Then made the script executable:

Assign execute permission to blazingdb-docker.sh

chmod +x blazingdb-docker.sh

Volumes

Volume Type Description
/opt/blazing/bin/ Binaries Contains Simplicity and blazing-workbench.jar
/opt/blazing/conf/ Configuration Contains blazing.conf, nodes.config and driver.properties
/opt/blazing/perf/ Logging If the Simplicity binary is for performance then this directory will have the log (See PERF_LOGGING_FOLDER in blazing.conf)
/opt/blazing/uploads/ Webapp Data Where the user can upload files (CSV, Parquet, etc.)
/opt/blazing/workbench/ Webapp Data Contains the Webapp embedded database (data.mv.db and data.trace.db) and the tmp directory (where jar will be decompressed)
/mnt/blazing-metadata/ Simplicity Data This is the BASE_FOLDER in the blazing.conf
/mnt/blazing-disk-cache/ Simplicity Data This is the DISK_CACHE_LOCATION in blazing.conf
/mnt/blazing-drives/ Simplicity Data This is the SEQUENTIAL_DRIVES in blazing.conf
/mnt/blazing-tmp/ Simplicity Data This is the BLAZING_TEMP_FOLDER in blazing.conf

Data volume

If you need to persist the BlazingDB data (using the docker containers) then is necessary to mount all the data volumes/directories.

Ports

Port Type Description
8080 HTTP HTTP port for the Webapp
9001 HTTP HTTP port for Supervisord

Persistent container (with script)

This mode will persist the BlazingDB data (databases, tables, files, etc) in a selected host directory. To run this mode you can use the blazingdb-docker.sh script.

blazingdb-docker.sh

This script will ensure to create (if not exists) the directory structure required (before mount the volumes). The script will also download (if not exists) a clean Webapp embedded database (data.mv.db and data.trace.db) from S3:

https://s3-us-west-2.amazonaws.com/blazing-public-downloads/installer/2.0/data.mv.db
https://s3-us-west-2.amazonaws.com/blazing-public-downloads/installer/2.0/data.trace.db

Arguments

./blazingdb-docker.sh $host_directory \
                      $blazingdb_image \
                      $container_name \
                      $blazingdb_http_port \
                      $supervisord_http_port

Where:

- $host_directory, $blazingdb_image and $container_name are mandatory  arguments.
- $blazingdb_http_port and $supervisord_http_port are optional arguments.
- $blazingdb_http_port is set to **8080** by default.
- $supervisord_http_port is set to **9001** by default.

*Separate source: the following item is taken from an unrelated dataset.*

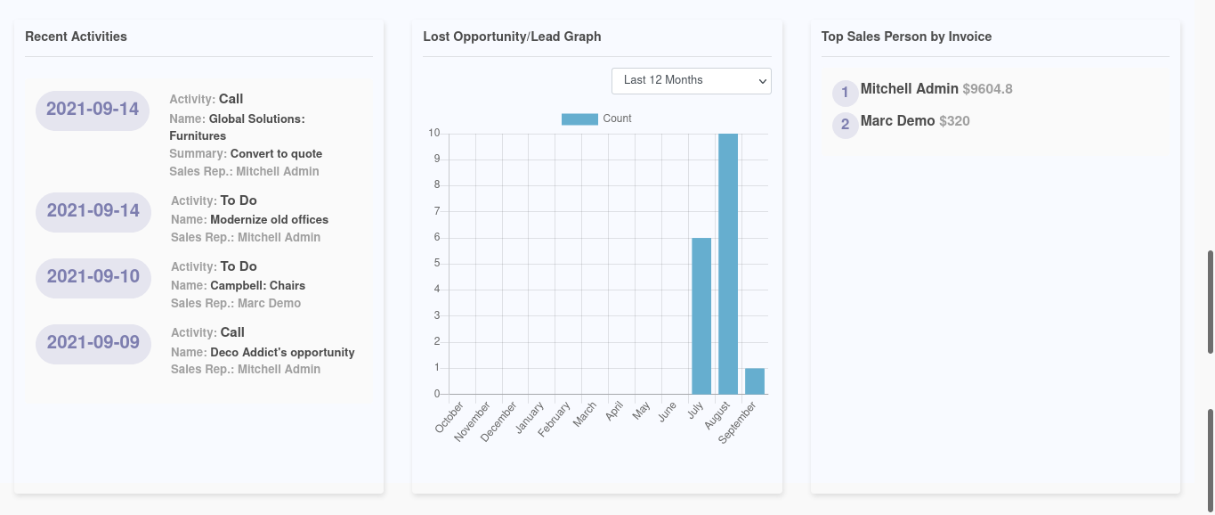Click the July bar in chart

You start your blazingdb container with the custom script:

Example for Ubuntu 16.04 and CUDA 8.0 (with default HTTP ports)

./blazingdb-docker.sh /path/to/host/directory/ \
                      blazingdb/blazingdb:ubuntu16.04-cuda8.0 \
                      blazingdb-container-1

This script with the different ports :

Example for Ubuntu 16.04 and CUDA 8.0 (with custom HTTP ports)

./blazingdb-docker.sh /path/to/host/directory/ \
                      blazingdb/blazingdb:ubuntu16.04-cuda8.0 \
                      blazingdb-container-1 \
                      8081 \
                      9003

where:

  • /path/to/host/directory : blazingdb directory, where the volumes will be create
  • blazingdb/blazingdb:ubuntu16.04-cuda8.0: blazingdb image name
  • blazingdb-container-1: blazingdb container name

Persistent container (without the script)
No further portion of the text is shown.